The improper handling of “sharps” materials creates a significant risk for the primary individual working with them, as well as secondary individuals that may be cleaning or handling the lab’s waste. A significant number of injuries from “sharps” occur in research labs each year, many of which go unreported, and a high percentage of these injuries are avoidable. Anyone who uses a sharp is personally responsible for its correct use and for its safe disposal.
All sharps objects, such as, but not limited to the following, must be disposed in an approved “sharps container” in order to prevent potential exposure to maintenance and building services staff.
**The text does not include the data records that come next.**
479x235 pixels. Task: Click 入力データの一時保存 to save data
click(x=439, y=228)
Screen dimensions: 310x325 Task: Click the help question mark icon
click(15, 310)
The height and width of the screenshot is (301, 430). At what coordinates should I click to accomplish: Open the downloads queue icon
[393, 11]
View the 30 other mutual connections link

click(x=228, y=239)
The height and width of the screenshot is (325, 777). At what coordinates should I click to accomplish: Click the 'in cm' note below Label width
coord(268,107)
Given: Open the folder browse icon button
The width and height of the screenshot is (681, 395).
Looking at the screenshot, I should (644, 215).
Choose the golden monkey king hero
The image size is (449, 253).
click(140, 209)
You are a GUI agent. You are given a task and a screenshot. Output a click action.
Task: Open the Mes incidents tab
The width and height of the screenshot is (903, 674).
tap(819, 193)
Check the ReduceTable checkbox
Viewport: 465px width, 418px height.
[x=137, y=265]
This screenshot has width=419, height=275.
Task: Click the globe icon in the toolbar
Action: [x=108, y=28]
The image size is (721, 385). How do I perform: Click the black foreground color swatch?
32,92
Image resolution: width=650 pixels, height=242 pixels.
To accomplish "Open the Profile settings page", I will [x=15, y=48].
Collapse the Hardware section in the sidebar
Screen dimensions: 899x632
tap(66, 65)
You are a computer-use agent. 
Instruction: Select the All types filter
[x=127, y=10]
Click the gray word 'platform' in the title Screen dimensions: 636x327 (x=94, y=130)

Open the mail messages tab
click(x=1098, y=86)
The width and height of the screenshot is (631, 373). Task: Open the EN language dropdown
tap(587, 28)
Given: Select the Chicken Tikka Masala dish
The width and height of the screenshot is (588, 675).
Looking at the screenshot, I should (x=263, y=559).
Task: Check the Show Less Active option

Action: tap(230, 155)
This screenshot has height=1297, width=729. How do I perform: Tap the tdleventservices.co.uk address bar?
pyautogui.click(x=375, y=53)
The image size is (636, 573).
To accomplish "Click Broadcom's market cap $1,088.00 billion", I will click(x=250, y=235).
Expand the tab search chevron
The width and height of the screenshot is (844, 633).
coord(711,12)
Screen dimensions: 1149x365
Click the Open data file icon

NOTE: EHS Hazard Materials Management (HMM) provides dedicated sharps collection systems for uncapped syringe/needle assemblies.
- Scalpel blades
- Hypodermic needles
- Pasteur pipettes
- Contaminated broken glass
- Intravenous tubing with needle attached
- Capillary tubes
Standard Operating Procedures, Guidelines, and Manuals
The following documents may be required for your research operation, depending on what type of research you are performing, the potential hazards you and your staff will be exposed to, and the engineering controls you are implementing.
- Exposure Control Plan
- Needle Recapping and Handling Standard Operating Procedure
- Work Practice Controls When Using Sharps
- Biological Exposure Response
- Preparing Biohazardous Sharps Waste for Collection
- Preparing Sharps Low-Level Radioactive Waste for Collection
NOTE: Non-contaminated broken glass should be placed in large cardboard containers for transport to and disposal in the trash dumpsters. Refer to the procedure Disposing of Uncontaminated Waste that May Puncture the Skin.
In labs where human tissues and body fluids are manipulated, the major concerns from sharps injuries are exposures to bloodborne pathogens such as:
- Hepatitis B virus (HBV), which causes infectious hepatitis
- Human Immunodeficiency virus (HIV), the causative organism of Acquired Immune Deficiency Syndrome (AIDS)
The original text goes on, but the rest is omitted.